AI to be developed for tsunami early warning system

An early warning system that quickly classifies submarine earthquakes and determines the risk of tsunami events has been developed by scientists at Cardiff University.

The team, from the University’s School of Mathematics, combined state-of-the-art acoustic technology with artificial intelligence (AI) to monitor tectonic activity in real-time.

Their work, published today in Physics of Fluids, used sound recordings captured by underwater microphones, called hydrophones, to measure the acoustic radiation produced by 200 earthquakes that happened in the Pacific and Indian Ocean.

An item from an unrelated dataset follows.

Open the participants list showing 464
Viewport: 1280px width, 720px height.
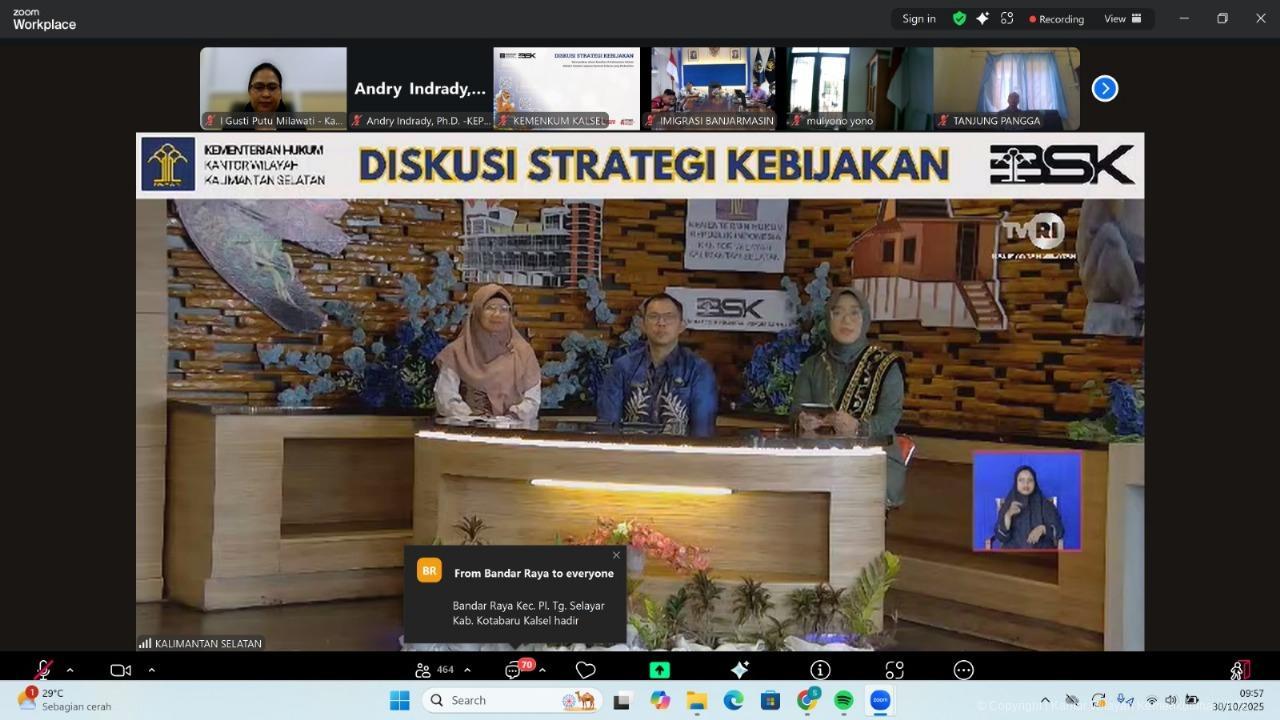click(434, 670)
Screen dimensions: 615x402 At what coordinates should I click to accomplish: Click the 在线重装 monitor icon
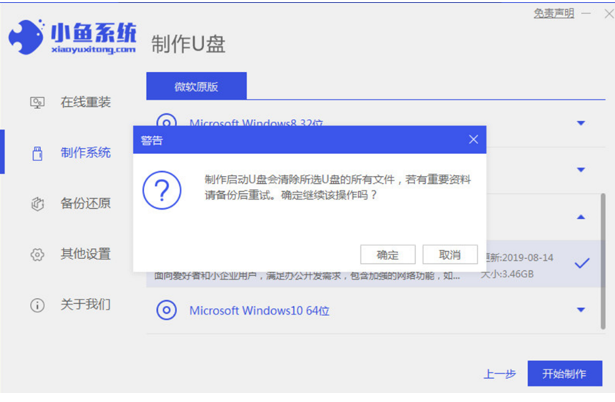37,102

Dr Usama Kadri, a Senior Lecturer in Applied Mathematics at Cardiff University and the study’s co-author, said: “Tsunamis can be highly destructive events causing huge loss of life and devastating coastal areas, resulting in significant social and economic impacts as whole infrastructures are wiped out.”

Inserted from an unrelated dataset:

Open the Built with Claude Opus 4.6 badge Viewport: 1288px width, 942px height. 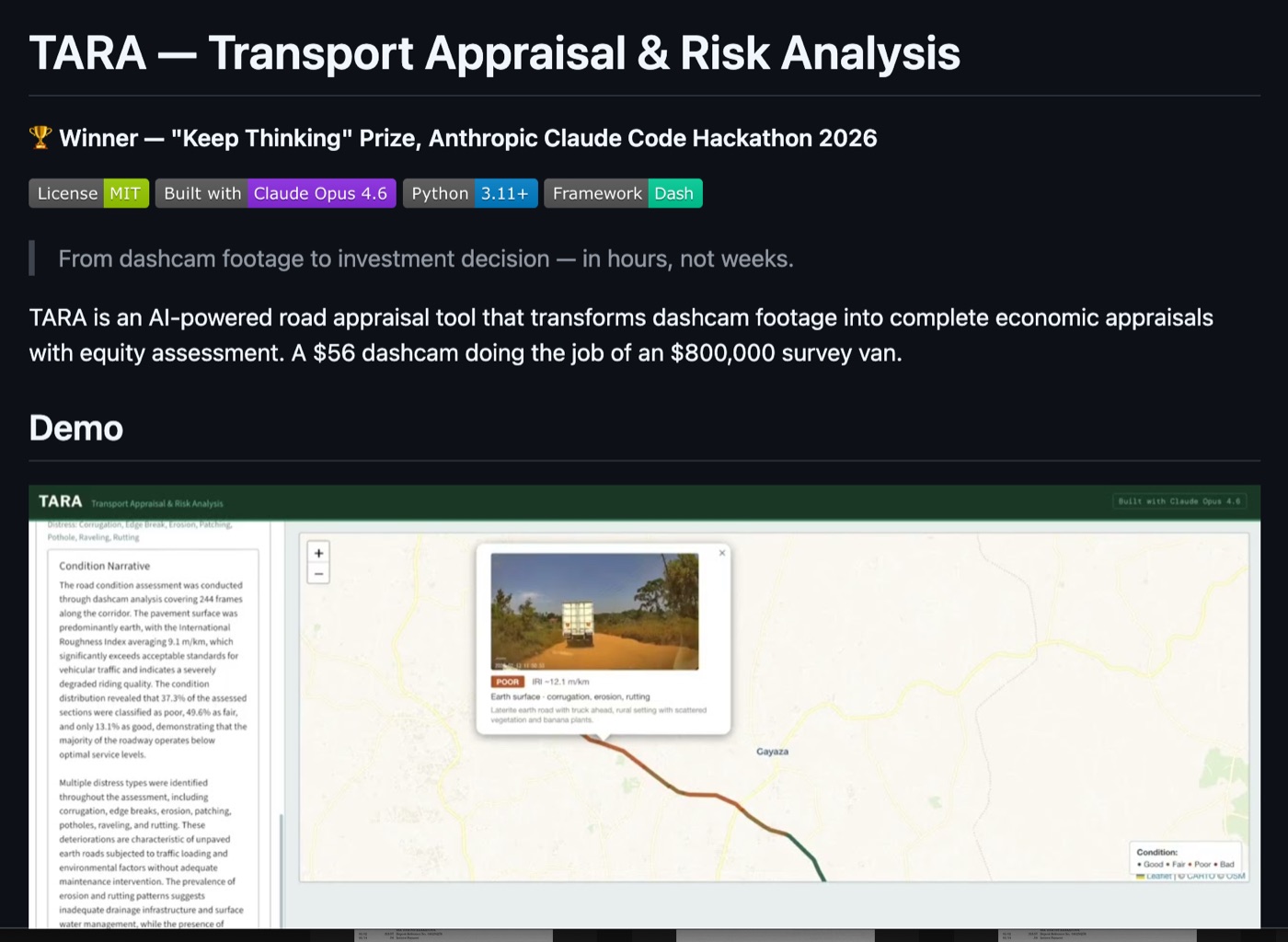point(275,193)
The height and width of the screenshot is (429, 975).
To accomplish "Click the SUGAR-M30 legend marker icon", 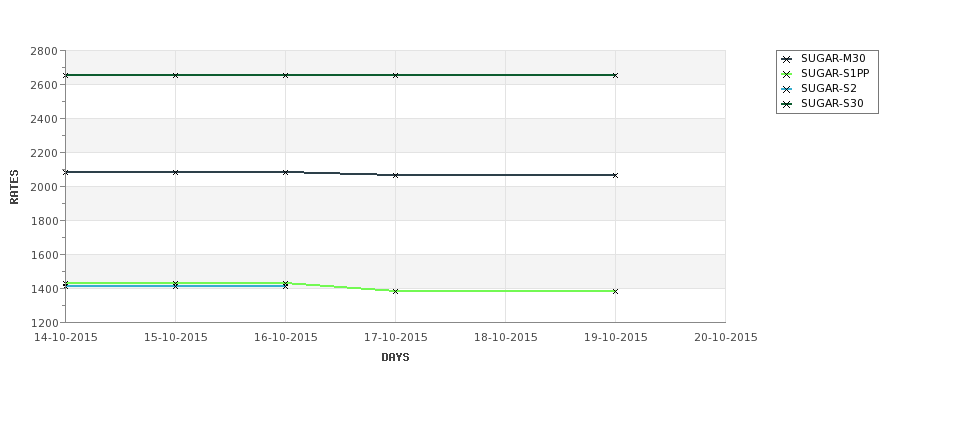I will (786, 59).
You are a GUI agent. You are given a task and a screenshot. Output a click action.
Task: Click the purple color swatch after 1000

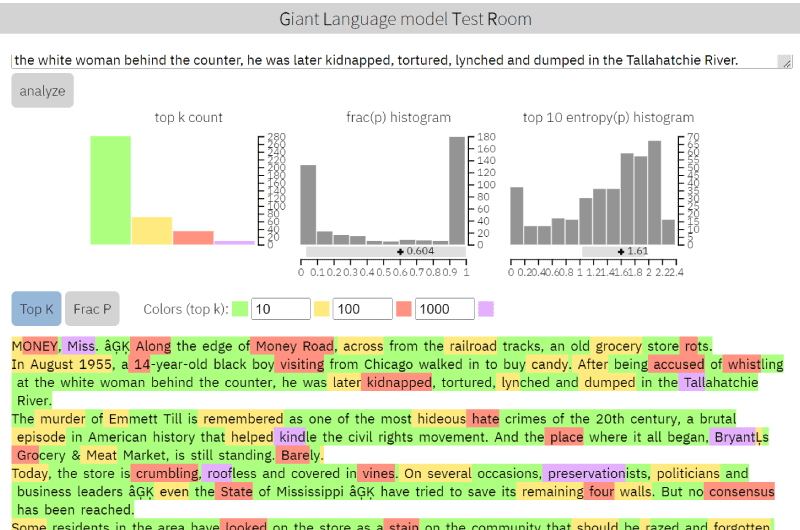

Our study demonstrates how to obtain fast and reliable information about the size and scale of tsunamis by monitoring acoustic-gravity waves, which travel through the water much faster than tsunami waves enabling more time for evacuation of locations before landfall.

Dr Usama Kadri
Senior Lecturer in Applied Mathematics
Acoustic-gravity waves are naturally occurring sound waves that move through the deep ocean at the speed of sound and can travel thousands of kilometres in the water.

Dr Kadri added: “This acoustic radiation also carries information about the originating source of the tectonic event and its pressure field can be recorded at distant locations, even thousands of kilometres away from the source.

“This is important because not all underwater earthquakes cause tsunamis.”

Current warning systems rely on waves reaching sea buoys before tsunami warnings are triggered, leaving little time for evacuation.

Sea buoys are used together with seismic sensors to measure the underwater earthquake, but the technology is not always accurate in predicting the danger posed by resulting tsunamis.

Designed to be used alongside existing warning systems, the team use a computational model to triangulate the source of the tectonic event using hydrophone recordings.

Algorithms then classify the earthquake’s slip type and magnitude before earthquake properties like length and width, uplift speed, and duration are calculated to reveal the size of the tsunami.

Co-author Dr Bernabe Gomez Perez, who undertook the research while at Cardiff and is now at the University of California in Los Angeles said: “Tectonic events with a strong vertical slip element are more likely to raise or lower the water column compared to horizontal slip elements.

“So, knowing the slip type at the early stages of the assessment can reduce false alarms and complement and enhance the reliability of the warning systems through independent cross-validation.”

The team’s work predicting tsunami risk is part of a long-running project to enhance natural hazard warning systems across the globe.

Their latest development features in user-friendly software which is set to be hosted in national warning centres later this year.